▶ **SOURCE EXCERPT**
-- -- --

Unfortunately, however, Cicero lacked the originality to strike out a new theory for himself, in line with Roman experience and in defiance of his Greek sources. The Polybian cycle-the orderly alternation of good and bad constitutions, from monarchy to tyranny, from tyranny to aristocracy, from aristocracy to oligarchy, from oligarchy to moderate democracy, and from democracy to mob-rule-had been commendable chiefly for its logical neatness, but such empirical observation as lay behind it was that of the city-states.

Cicero was uncomfortably aware that it did not fit his ideas of Roman history, and in the event he did little more than render lip service to the theory of the cycle while robbing it even of logical neatness. In a somewhat similar way he praised the advantages of a mixed constitution, the type of which he believed to be Rome, without even making: clear what Roman institutions he took to represent each element of the composite.

His account of the matter justifies Tacitus’s gibe that it is easier to praise a mixed constitution than to realize one. The intention to sketch a theory of the state in close relation to Roman institutional history was laudable, but it was not to be realized by a man who took his theory ready-made from Greek sources and grafted it upon an account of Roman history.

-- -- --

▶ **DATA**
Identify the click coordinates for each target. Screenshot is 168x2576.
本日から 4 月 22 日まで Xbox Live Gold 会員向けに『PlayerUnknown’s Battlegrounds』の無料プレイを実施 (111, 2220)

-- -- --

▶ **GIVEN EXERCISE**
Condense the paragraph of the Cicero passage that begins "Unfortunately, however, Cicero lacked" into a shorter version that keeps its main points.

▶ **TASK ANSWER**
Cicero lacked the originality to build his own theory from Roman experience in defiance of his Greek sources. The Polybian cycle, an orderly alternation of constitutions running from monarchy through tyranny, aristocracy, oligarchy and moderate democracy to mob-rule, was commendable mainly for its logical neatness. What observation lay behind it came from the city-states.